> _What the task requires_:
Locate and copy each line in the data that contains the word "resolution".

> _Source records_:
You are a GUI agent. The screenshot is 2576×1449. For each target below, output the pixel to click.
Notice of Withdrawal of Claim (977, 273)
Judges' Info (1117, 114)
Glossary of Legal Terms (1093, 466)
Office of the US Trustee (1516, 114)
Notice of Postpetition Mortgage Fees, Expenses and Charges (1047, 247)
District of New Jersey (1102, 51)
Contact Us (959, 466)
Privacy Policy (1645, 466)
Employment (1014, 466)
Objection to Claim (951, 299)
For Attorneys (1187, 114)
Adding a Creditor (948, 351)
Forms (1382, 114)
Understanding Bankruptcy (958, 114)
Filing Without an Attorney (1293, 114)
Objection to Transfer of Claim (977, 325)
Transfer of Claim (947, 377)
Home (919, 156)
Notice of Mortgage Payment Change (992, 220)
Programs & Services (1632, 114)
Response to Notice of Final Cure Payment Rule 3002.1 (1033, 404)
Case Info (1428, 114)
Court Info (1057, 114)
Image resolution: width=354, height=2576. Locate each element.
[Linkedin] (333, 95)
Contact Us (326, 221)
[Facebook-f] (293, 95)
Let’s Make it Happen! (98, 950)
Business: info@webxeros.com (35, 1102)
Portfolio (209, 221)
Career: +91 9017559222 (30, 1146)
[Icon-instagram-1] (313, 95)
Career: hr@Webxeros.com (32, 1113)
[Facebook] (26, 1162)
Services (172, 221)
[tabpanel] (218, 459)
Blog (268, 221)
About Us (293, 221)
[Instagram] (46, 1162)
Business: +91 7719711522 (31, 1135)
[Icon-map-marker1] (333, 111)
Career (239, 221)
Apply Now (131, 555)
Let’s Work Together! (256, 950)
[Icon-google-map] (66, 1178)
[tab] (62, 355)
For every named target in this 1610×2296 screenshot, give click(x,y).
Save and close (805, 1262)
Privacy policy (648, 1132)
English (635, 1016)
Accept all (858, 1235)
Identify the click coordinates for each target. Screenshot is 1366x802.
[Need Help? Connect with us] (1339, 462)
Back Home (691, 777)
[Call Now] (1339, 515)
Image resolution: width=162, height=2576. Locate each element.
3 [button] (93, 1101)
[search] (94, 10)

> _Task answer_:
Image resolution: width=354, height=2576. Locate each element.
Image resolution: width=162, height=2576. Locate each element.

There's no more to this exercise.